--- begin ---

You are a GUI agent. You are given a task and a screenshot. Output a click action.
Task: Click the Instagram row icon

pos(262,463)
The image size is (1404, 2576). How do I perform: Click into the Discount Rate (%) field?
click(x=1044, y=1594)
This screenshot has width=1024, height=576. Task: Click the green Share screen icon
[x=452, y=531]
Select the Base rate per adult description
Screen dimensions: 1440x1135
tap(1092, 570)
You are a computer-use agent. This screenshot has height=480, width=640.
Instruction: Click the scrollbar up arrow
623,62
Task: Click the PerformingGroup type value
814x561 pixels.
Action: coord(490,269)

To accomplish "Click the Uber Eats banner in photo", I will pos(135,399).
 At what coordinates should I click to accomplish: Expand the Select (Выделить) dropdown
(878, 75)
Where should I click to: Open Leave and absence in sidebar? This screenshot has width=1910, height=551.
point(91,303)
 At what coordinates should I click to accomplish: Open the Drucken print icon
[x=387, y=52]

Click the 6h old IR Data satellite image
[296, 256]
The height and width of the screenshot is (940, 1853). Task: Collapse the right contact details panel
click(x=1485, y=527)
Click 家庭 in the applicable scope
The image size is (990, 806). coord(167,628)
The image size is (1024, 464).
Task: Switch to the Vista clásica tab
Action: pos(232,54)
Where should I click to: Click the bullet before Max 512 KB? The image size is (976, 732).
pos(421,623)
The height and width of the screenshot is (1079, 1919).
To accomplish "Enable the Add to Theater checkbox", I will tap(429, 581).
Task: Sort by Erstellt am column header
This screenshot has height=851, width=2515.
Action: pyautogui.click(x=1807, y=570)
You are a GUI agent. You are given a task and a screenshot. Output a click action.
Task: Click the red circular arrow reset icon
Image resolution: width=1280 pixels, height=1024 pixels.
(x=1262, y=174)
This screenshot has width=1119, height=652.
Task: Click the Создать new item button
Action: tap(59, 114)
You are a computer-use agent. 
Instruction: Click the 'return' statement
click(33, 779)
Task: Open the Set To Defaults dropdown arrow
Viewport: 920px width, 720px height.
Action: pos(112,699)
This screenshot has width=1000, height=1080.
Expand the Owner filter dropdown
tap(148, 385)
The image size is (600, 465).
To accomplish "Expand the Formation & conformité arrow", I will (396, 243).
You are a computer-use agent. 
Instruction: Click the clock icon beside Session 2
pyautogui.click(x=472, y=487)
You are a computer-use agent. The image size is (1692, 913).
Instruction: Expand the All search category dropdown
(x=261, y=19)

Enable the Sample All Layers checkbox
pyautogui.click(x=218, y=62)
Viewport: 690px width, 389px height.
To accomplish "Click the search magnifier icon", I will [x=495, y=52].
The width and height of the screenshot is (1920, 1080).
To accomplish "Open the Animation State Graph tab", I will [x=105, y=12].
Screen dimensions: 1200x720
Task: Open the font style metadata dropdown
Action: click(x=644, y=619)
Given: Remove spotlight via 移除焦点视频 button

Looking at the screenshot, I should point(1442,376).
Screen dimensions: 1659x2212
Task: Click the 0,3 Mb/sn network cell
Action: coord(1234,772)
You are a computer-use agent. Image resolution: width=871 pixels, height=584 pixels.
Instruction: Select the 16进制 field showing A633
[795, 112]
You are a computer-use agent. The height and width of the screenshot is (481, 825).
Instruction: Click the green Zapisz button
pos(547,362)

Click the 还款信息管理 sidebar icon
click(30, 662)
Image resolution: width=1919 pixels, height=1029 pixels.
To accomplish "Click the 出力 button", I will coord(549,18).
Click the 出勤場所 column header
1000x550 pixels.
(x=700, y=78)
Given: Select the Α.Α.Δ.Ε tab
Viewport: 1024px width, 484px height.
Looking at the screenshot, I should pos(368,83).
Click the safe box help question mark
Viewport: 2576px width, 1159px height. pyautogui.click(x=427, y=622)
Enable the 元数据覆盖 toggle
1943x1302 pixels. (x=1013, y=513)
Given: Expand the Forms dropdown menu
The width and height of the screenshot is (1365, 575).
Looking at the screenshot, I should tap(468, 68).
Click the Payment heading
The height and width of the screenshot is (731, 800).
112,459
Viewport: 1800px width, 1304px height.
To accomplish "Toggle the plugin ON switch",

--- end ---

● To be done:
Could you copy the records word for word, starting at the very first line and ending at the line that contains "tap(1092, 570)", with both of those lines included?

● Solution to the problem:
You are a GUI agent. You are given a task and a screenshot. Output a click action.
Task: Click the Instagram row icon

pos(262,463)
The image size is (1404, 2576). How do I perform: Click into the Discount Rate (%) field?
click(x=1044, y=1594)
This screenshot has width=1024, height=576. Task: Click the green Share screen icon
[x=452, y=531]
Select the Base rate per adult description
Screen dimensions: 1440x1135
tap(1092, 570)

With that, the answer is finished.